Background and Aims Large animal models are an essential research tool to investigate the physiology of the preterm infant, which remains poorly understood. We aim to describe the pig model of the preterm neonate in terms of growth, maturation and requirement for intensive care over a range of gestational ages and determine the effects of maternal glucocorticoid exposure and sex. Methods Twenty-nine litters of piglets (N=305) were delivered by C-section at 91d, 94d, 97d, 100d, 104d and 113d (term 115d). Some litters received maternal betamethasone treatment (0.19mg/kg body wt; IM) at 48h and 24h prior to delivery. At 97d piglets were resuscitated, surfactant administered, and piglets were ventilated, sedated and monitored for 6–8h post-birth using standard NICU techniques. Results At 91d, piglets were half the weight of term animals, had fused eyelids, very thin skin, no hair, and survived a maximum of 3h due to difficulties with ventilation. At 97d piglets were able to be maintained for at least 6–8h but physiology was unstable for 1–2h. Piglets 100d and older breathed spontaneously. Only near term piglets were able to maintain body temperatures. Males were heavier than females at 113d gestation (p=0.021). Exposure to maternal glucocorticoids resulted in larger females and influenced brain:body wt. Conclusions The piglet provides a useful model of preterm neonatal physiology as very preterm piglets can be survived under standard intensive care conditions. The large litters allow for parallel experiments or the use of littermates as controls.

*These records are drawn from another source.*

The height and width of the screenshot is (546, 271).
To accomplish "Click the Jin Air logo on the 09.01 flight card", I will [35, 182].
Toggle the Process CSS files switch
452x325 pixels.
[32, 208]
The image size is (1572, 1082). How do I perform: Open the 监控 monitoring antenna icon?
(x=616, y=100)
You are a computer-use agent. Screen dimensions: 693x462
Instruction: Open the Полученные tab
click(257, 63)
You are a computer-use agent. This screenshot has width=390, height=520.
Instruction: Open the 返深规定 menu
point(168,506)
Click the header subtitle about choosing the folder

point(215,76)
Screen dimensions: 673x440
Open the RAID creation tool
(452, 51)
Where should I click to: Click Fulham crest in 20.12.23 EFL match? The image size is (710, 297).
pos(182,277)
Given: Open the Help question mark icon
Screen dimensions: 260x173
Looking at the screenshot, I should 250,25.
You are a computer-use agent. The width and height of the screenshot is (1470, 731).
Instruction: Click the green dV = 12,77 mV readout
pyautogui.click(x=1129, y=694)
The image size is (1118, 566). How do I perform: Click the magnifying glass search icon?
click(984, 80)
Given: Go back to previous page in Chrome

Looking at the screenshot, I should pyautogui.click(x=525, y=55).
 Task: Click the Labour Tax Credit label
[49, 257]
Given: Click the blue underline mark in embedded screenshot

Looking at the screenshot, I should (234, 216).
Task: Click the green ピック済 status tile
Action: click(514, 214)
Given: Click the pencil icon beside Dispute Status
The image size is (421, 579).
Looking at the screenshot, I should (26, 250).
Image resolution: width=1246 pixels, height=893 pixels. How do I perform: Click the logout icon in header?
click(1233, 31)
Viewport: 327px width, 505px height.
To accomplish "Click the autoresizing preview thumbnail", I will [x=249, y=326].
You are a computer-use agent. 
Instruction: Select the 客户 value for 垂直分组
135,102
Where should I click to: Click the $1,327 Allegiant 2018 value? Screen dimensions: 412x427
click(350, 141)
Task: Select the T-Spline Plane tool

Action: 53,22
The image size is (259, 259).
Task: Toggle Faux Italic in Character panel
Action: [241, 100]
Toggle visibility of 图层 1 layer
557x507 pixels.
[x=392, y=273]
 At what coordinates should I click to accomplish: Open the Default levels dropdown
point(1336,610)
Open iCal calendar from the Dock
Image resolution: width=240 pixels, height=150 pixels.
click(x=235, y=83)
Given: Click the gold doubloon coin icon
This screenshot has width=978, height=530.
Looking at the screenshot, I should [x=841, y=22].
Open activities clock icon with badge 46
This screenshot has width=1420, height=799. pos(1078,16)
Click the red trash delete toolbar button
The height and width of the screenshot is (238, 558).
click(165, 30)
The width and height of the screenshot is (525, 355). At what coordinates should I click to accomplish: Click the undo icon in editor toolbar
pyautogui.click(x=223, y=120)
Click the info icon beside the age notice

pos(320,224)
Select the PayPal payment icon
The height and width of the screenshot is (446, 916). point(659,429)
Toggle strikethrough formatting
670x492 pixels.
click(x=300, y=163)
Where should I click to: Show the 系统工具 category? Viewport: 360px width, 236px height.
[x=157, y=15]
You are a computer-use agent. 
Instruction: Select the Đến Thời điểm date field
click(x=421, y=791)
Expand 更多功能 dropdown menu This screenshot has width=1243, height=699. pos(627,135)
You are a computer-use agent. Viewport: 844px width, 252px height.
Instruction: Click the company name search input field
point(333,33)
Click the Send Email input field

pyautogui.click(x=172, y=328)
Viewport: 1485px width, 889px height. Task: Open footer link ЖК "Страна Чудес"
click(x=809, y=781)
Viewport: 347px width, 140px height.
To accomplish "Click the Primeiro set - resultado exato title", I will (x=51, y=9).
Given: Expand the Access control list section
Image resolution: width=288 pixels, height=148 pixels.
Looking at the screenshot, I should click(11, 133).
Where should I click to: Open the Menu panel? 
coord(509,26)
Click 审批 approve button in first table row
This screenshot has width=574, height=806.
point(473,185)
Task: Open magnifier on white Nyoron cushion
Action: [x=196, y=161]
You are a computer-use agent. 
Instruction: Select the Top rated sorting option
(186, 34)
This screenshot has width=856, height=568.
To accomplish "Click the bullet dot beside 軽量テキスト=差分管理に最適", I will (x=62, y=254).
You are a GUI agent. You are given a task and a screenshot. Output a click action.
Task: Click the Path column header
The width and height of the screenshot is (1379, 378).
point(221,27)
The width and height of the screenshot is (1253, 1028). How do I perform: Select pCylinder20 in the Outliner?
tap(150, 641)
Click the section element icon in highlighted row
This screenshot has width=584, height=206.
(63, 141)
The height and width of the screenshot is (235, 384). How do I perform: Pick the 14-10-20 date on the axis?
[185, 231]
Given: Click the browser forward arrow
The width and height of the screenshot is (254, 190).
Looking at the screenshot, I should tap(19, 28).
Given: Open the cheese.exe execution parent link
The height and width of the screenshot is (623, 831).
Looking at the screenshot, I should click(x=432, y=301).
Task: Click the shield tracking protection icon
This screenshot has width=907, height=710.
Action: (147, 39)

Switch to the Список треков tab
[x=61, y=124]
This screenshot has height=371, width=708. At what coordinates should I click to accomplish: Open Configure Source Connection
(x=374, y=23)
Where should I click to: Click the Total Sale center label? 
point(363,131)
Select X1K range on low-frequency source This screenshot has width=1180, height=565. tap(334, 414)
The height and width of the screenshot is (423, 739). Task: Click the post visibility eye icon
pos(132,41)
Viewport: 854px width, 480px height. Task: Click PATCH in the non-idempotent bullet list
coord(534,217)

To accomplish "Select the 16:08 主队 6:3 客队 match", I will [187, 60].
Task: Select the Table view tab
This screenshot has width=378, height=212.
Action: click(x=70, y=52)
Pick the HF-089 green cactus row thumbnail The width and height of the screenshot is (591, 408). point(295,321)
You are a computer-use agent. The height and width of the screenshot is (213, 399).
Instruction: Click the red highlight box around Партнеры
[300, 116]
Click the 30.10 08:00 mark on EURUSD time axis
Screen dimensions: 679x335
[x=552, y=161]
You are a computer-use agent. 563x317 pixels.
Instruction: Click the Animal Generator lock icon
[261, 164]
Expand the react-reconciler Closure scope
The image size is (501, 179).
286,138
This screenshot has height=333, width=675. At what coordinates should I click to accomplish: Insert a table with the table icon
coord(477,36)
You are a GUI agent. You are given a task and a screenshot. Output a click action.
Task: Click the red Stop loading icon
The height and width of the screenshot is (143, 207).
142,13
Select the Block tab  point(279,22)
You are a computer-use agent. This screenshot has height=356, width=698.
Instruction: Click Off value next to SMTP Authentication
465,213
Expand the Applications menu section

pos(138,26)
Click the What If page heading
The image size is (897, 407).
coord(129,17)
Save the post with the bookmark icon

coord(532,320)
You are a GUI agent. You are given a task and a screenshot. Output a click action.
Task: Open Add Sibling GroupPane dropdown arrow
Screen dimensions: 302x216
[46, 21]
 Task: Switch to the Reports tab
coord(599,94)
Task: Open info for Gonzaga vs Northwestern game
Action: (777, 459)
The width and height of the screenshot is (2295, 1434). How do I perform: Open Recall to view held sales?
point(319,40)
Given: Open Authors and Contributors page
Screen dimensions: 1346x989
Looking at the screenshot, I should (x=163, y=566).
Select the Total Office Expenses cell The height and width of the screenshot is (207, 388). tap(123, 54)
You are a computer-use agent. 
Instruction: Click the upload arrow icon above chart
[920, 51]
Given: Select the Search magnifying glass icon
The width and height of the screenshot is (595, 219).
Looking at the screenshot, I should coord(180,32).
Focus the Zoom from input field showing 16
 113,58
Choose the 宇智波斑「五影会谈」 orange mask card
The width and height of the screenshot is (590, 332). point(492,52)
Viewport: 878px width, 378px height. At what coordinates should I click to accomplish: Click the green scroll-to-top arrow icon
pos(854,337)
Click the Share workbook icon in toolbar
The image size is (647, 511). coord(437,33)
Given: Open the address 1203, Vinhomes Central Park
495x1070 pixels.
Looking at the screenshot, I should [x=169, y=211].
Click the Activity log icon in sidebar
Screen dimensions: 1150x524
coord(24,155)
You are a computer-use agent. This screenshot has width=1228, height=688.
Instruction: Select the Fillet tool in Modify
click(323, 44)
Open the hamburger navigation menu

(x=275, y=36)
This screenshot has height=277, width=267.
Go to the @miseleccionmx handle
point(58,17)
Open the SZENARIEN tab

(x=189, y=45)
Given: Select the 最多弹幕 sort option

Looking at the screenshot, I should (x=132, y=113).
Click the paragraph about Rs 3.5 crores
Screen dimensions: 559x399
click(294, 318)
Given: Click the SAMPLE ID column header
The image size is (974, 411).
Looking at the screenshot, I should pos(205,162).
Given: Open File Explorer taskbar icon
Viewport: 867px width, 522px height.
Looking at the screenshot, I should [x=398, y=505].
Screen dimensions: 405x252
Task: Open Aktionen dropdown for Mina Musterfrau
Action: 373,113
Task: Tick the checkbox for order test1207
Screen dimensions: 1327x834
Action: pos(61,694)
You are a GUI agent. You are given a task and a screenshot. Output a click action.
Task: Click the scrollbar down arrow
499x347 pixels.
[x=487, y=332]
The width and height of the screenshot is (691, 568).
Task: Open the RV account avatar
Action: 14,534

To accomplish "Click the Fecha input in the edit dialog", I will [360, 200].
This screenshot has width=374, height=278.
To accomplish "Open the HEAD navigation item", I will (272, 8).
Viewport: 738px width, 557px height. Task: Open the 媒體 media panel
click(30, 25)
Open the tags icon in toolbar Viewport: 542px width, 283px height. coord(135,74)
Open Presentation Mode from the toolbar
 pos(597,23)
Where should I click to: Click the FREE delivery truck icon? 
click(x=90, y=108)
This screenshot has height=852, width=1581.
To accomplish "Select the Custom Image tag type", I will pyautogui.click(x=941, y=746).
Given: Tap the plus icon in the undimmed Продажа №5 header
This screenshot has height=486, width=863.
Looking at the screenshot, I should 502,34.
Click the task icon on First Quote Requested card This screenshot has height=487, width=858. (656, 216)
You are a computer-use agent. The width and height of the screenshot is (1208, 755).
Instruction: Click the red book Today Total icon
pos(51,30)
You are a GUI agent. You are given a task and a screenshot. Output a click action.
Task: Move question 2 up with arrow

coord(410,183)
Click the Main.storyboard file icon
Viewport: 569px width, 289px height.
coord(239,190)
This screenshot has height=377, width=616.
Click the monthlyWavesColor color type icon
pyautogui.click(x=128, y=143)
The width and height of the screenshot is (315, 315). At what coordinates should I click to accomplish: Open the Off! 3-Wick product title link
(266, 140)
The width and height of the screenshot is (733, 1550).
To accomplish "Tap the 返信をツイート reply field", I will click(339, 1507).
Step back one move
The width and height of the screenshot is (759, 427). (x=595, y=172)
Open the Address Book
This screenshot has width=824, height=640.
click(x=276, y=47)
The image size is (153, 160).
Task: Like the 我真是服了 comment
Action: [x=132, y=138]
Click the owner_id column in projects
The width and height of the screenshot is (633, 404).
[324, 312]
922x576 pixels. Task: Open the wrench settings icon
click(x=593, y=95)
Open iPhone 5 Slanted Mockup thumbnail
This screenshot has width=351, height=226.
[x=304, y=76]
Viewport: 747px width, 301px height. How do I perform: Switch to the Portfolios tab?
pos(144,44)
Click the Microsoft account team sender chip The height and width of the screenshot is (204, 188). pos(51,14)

1131 Cardiovascular and Hormonal Responses to Hypoxic Stress in the Preterm Piglet

Background and Aims Immature control of the cardiovascular system may be a contributing factor to poor cardiovascular function and associated increases in mortality and morbidity in preterm infants. This study aimed to assess cardiovascular and hormonal responses to a mild hypoxic stress in newborn piglets. Methods Piglets were delivered by C-section at 97 and 113 days of gestation (term≈115d). An additional preterm group was exposed to maternal glucocorticoid treatment. Changes in mean arterial blood pressure (MAP), skin blood flow and plasma concentrations of adrenalin, noradrenalin, angiotensin II and cortisol were measured in response to acute hypoxia (4% O2 for 20min). Results Preterm piglets were less likely to exhibit a mature cardiovascular compensatory response to hypoxia (increased MAP and reduced skin blood flow) than term piglets. Plasma adrenalin and noradrenalin concentrations at the end of hypoxia were increased in all groups and were 2–3 fold higher in preterm pigs than in term pigs (P<0.05). Plasma cortisol levels were increased at the end of hypoxia in term piglets (P<0.05) but not in preterm or glucocorticoid exposed preterm piglets. Angiotensin II levels were reduced in glucocorticoid exposed preterm piglets compared to untreated preterm piglets (P<0.05). Conclusions The reduced cardiovascular compensatory response to hypoxia in preterm pigs is not the result of reduced plasma levels of catecholamines during hypoxia. Low levels of angiotensin II in glucocorticoid exposed preterm piglets may contribute to poor control of skin blood flow during hypoxia.